··· Data extract ···

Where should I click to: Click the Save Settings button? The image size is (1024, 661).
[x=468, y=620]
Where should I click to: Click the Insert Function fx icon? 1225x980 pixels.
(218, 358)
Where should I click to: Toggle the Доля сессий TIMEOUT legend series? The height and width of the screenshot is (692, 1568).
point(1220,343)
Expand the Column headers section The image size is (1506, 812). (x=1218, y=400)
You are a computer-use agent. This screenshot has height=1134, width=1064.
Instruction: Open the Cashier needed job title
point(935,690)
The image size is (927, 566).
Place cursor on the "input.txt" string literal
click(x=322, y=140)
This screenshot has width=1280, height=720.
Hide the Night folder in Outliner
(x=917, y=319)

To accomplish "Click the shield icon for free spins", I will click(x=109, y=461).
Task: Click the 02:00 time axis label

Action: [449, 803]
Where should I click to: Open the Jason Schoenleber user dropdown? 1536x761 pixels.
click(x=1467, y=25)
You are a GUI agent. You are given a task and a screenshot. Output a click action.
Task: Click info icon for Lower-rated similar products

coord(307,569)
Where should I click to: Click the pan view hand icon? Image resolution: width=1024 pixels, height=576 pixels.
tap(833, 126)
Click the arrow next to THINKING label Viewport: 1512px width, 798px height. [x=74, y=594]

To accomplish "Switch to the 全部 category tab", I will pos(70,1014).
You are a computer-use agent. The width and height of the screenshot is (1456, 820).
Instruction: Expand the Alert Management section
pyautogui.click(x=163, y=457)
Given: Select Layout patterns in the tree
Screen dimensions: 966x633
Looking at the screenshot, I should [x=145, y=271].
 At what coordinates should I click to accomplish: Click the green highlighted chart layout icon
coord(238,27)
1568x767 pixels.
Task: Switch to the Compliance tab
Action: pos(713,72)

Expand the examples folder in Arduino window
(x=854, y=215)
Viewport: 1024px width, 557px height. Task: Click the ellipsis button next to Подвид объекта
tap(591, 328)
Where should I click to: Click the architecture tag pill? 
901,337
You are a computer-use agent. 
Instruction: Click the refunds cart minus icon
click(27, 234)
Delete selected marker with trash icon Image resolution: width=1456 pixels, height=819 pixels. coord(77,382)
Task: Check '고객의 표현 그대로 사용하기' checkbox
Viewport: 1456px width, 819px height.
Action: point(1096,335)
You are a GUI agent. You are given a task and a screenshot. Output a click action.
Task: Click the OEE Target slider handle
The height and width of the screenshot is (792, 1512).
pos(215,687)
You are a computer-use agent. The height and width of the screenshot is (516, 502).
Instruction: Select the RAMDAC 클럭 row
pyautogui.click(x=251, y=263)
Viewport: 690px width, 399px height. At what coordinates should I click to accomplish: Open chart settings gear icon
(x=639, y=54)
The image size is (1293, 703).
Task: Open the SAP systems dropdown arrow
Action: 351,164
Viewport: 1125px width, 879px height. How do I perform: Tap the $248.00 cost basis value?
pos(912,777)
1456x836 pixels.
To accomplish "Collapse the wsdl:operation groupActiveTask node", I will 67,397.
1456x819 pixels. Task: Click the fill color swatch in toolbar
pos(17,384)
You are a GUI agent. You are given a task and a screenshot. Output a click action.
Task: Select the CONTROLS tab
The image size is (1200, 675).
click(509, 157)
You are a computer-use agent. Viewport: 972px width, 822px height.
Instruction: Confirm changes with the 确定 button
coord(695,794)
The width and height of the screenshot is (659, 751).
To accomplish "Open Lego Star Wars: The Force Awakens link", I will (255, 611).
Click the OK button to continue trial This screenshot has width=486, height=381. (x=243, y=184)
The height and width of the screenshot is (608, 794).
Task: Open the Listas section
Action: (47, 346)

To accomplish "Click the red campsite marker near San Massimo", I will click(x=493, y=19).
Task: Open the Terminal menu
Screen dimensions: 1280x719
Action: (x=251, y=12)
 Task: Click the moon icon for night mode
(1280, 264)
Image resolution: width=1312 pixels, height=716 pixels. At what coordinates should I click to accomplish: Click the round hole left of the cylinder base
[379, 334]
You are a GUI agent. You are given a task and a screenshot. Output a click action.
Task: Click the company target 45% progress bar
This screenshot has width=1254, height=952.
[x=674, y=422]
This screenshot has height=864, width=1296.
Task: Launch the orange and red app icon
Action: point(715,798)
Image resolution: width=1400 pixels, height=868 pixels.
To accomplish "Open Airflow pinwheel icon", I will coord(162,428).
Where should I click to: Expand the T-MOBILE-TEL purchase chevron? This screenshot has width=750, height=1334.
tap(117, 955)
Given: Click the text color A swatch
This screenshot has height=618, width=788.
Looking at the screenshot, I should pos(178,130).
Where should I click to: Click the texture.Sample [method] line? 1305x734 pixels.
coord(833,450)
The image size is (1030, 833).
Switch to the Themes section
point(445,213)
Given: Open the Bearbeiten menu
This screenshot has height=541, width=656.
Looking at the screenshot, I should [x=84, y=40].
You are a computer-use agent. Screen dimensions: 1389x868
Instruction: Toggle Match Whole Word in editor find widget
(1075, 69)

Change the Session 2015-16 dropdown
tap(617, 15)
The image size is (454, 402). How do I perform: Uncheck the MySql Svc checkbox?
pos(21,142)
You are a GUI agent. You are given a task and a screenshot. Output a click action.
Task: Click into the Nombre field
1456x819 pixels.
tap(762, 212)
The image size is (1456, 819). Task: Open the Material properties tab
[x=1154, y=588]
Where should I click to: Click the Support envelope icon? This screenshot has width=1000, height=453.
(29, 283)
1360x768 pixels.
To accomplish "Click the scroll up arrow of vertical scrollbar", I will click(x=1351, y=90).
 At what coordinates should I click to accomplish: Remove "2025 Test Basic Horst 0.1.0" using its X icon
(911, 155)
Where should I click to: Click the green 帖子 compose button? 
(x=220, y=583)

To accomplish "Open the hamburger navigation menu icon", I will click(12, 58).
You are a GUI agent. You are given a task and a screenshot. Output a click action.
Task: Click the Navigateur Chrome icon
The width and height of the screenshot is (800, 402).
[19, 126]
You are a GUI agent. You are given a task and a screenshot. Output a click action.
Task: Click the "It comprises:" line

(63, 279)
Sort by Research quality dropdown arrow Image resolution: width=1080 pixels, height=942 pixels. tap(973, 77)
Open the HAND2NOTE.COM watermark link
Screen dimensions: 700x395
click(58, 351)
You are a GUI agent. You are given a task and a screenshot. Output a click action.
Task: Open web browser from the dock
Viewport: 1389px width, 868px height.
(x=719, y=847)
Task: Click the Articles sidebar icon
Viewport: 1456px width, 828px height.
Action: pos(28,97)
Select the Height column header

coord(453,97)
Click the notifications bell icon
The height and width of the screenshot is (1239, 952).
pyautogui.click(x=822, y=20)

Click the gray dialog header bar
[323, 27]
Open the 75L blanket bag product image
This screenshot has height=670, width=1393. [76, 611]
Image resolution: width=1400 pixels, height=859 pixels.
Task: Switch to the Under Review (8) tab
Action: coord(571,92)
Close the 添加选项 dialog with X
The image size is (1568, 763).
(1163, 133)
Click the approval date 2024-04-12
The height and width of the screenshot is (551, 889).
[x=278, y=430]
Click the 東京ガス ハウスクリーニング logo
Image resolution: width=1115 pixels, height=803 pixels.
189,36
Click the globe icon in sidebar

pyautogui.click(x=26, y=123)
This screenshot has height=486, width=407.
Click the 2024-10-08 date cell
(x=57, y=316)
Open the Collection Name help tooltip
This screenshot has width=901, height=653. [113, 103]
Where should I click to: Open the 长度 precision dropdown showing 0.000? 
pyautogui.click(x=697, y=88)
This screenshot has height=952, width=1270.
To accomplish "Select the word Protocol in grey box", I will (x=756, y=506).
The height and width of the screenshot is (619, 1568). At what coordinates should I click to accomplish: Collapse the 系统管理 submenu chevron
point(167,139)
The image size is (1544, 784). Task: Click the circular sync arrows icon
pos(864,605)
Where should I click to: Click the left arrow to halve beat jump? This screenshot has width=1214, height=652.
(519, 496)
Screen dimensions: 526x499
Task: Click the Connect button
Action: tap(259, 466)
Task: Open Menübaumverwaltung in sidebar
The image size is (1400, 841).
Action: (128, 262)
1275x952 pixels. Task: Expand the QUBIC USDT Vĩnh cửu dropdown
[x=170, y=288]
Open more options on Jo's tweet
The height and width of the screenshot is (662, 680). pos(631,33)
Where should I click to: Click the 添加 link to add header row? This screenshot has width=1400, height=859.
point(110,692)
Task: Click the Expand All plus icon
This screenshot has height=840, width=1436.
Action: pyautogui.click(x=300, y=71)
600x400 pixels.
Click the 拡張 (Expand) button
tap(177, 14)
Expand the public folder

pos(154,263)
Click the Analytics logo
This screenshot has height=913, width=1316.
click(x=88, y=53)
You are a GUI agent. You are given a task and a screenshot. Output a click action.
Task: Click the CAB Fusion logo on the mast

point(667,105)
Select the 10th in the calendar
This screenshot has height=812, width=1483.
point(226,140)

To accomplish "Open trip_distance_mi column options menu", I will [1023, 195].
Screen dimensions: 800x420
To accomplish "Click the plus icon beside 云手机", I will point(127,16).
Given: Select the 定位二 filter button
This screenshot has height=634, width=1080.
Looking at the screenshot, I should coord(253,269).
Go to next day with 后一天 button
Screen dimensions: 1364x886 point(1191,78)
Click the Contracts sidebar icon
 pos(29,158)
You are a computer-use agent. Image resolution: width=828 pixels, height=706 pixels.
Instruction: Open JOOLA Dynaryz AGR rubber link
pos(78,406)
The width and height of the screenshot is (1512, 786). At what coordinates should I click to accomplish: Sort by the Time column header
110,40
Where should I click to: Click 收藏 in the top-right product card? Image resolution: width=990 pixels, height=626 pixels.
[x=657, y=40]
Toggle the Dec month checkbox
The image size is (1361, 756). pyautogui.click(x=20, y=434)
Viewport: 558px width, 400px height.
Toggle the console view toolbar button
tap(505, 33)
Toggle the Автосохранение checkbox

···

- Task goal
Reproduce the listing verbatim, from the line containing "Click the approval date 2024-04-12" through the line containing "The height and width of the screenshot is (662, 680).", with both of those lines included.

- Written solution
Click the approval date 2024-04-12
The height and width of the screenshot is (551, 889).
[x=278, y=430]
Click the 東京ガス ハウスクリーニング logo
Image resolution: width=1115 pixels, height=803 pixels.
189,36
Click the globe icon in sidebar

pyautogui.click(x=26, y=123)
This screenshot has height=486, width=407.
Click the 2024-10-08 date cell
(x=57, y=316)
Open the Collection Name help tooltip
This screenshot has width=901, height=653. [113, 103]
Where should I click to: Open the 长度 precision dropdown showing 0.000? 
pyautogui.click(x=697, y=88)
This screenshot has height=952, width=1270.
To accomplish "Select the word Protocol in grey box", I will (x=756, y=506).
The height and width of the screenshot is (619, 1568). At what coordinates should I click to accomplish: Collapse the 系统管理 submenu chevron
point(167,139)
The image size is (1544, 784). Task: Click the circular sync arrows icon
pos(864,605)
Where should I click to: Click the left arrow to halve beat jump? This screenshot has width=1214, height=652.
(519, 496)
Screen dimensions: 526x499
Task: Click the Connect button
Action: tap(259, 466)
Task: Open Menübaumverwaltung in sidebar
The image size is (1400, 841).
Action: (128, 262)
1275x952 pixels. Task: Expand the QUBIC USDT Vĩnh cửu dropdown
[x=170, y=288]
Open more options on Jo's tweet
The height and width of the screenshot is (662, 680). pos(631,33)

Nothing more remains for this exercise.